[TEXT SECTION — start]
Despite how they appear, they are not much different than you or me with one exception. High performers are totally committed to what it is that they are doing. They function within the uncertainty of daily life just as you do but they conquer their limitations differently. Whether the odds are stacked with them or against them, a high performer will be totally committed to reaching their goals.

You may even be a high performer yourself and don’t realize it because some of your habits would not be considered high level ones. It is common for individuals to compare their accomplishments to others based on what we observe as their results.

“Everyone can rise above their circumstances and achieve success if they are dedicated to and passionate about what they do.” – Nelson Mandela

In fact, you may have lowered your personal bar of excellence because you thought you didn’t measure up to those that always seem to land at the top no matter what. I think you’d be surprised to learn that many very successful high performers don’t function the way you think they do.

Here are 5 B.S. facts about high performers that everyone thinks is true:

B.S. Fact #1 – Perfection is the way they play their game

You would think that in order to appear perfect you would probably need to do everything perfectly. It’s so not true! High performers actually pursue excellence as a goal and not perfection. It allows them to get more done with a higher level of consistency and sets them up for success rather than failure.

B.S. Fact #2 – Organization is their secret weapon

Just take a look at the desk of a genius. You probably wouldn’t be able to see the surface beneath the stacks of books, papers and whatever else may be on top of it. High performers typically have a formula as to where they put things and why. To the observer, it’s usually just a big mess with no identifiable system. However, I assure you, a high performer will still know where everything is regardless of the chaos that surrounds their personal space and schedule.

B.S. Fact #3 – They’ve all walked Ivy League hallways

Though it is true that many well educated people reach great success, statistically, some of the most influential success stories are about people who lacked resources and education. High performers will always seek out whatever or whoever is available so that they can learn what they need to and create their vision despite whatever odds happen to be stacked against them.
[TEXT SECTION — finish]
[RECORD EXTRACTS — start]
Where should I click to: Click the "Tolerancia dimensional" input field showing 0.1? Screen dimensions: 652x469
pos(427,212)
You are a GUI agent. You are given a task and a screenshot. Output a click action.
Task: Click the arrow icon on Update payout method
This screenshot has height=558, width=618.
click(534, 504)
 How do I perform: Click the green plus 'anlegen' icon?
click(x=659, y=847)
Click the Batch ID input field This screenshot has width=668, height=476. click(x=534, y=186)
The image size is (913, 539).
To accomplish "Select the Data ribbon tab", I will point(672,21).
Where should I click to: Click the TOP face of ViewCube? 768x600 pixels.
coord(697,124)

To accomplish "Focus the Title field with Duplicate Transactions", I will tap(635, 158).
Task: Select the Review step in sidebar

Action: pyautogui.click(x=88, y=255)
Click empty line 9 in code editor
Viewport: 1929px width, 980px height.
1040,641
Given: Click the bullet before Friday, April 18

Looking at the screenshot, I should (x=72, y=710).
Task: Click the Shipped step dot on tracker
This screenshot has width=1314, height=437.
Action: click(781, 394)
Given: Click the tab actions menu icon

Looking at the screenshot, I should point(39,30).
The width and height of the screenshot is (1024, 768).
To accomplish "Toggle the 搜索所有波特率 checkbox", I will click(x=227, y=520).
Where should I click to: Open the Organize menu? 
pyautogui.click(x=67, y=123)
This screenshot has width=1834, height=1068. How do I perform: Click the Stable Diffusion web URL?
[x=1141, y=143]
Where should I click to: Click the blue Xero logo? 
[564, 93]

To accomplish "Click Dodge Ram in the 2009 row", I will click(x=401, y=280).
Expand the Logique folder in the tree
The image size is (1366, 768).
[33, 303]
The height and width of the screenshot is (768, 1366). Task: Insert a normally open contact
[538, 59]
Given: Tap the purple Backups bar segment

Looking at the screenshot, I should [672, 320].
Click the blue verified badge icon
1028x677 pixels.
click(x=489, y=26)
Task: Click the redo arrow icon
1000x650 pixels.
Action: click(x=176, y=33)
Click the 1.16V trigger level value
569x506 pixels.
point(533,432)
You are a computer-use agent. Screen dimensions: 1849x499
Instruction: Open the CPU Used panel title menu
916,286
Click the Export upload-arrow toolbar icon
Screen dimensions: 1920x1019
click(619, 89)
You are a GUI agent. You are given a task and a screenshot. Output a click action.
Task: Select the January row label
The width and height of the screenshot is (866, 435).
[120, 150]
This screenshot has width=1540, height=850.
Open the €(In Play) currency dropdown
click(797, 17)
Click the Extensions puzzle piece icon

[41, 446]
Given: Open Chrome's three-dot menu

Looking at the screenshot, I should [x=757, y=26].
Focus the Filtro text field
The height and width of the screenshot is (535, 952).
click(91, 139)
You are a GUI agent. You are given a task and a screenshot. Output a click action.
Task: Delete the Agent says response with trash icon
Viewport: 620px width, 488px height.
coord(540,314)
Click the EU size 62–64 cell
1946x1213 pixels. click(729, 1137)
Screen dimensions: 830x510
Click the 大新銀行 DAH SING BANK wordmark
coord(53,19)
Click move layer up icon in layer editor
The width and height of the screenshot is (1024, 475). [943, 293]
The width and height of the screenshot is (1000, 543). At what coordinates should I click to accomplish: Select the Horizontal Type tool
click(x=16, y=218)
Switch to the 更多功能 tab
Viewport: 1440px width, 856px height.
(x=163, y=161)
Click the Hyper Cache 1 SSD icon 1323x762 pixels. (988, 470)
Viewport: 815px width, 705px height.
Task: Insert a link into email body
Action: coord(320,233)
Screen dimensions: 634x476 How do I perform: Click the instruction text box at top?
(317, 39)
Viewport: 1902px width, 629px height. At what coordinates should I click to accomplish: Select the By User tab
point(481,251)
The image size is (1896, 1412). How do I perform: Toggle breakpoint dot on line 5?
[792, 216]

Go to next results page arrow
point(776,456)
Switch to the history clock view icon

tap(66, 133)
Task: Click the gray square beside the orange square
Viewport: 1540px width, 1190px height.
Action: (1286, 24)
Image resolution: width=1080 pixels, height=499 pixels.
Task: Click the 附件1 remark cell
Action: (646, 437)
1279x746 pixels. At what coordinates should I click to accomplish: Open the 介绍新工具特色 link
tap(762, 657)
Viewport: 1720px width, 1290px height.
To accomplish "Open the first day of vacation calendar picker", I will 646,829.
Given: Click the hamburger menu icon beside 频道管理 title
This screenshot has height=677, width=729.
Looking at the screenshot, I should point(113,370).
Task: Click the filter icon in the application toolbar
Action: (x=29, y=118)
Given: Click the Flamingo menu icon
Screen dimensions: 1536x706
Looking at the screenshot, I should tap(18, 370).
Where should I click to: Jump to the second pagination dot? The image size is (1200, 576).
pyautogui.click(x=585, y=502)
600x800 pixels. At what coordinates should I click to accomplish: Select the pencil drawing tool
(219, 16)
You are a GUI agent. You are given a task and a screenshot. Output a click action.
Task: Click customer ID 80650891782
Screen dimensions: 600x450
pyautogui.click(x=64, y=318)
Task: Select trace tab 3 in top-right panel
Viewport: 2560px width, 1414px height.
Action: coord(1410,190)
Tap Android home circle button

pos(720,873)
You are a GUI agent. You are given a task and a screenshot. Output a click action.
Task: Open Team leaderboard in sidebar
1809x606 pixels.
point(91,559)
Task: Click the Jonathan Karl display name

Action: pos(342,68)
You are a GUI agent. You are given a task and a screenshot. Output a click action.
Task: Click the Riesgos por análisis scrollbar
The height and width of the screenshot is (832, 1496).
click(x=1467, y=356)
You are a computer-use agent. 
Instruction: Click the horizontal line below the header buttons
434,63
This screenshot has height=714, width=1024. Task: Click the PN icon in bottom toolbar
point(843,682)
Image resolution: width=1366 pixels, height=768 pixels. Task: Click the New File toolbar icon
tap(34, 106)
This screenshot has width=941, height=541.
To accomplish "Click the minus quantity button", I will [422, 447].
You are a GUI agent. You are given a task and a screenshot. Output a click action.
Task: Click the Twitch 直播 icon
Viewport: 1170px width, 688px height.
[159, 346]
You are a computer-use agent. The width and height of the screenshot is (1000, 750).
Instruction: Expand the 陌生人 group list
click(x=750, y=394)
[RECORD EXTRACTS — finish]
**ACTIVITIES**
- a) Can you retype the part of the article on high performers that opens with the words containing "Just take a" and closes with "stacked against them."?
- b) Which "B.S. Fact" headings appear in the article on high performers? List each one.

**SOLUTIONS PER TASK**
- a)
Just take a look at the desk of a genius. You probably wouldn’t be able to see the surface beneath the stacks of books, papers and whatever else may be on top of it. High performers typically have a formula as to where they put things and why. To the observer, it’s usually just a big mess with no identifiable system. However, I assure you, a high performer will still know where everything is regardless of the chaos that surrounds their personal space and schedule.

B.S. Fact #3 – They’ve all walked Ivy League hallways

Though it is true that many well educated people reach great success, statistically, some of the most influential success stories are about people who lacked resources and education. High performers will always seek out whatever or whoever is available so that they can learn what they need to and create their vision despite whatever odds happen to be stacked against them.

- b)
- B.S. Fact #1 – Perfection is the way they play their game
- B.S. Fact #2 – Organization is their secret weapon
- B.S. Fact #3 – They’ve all walked Ivy League hallways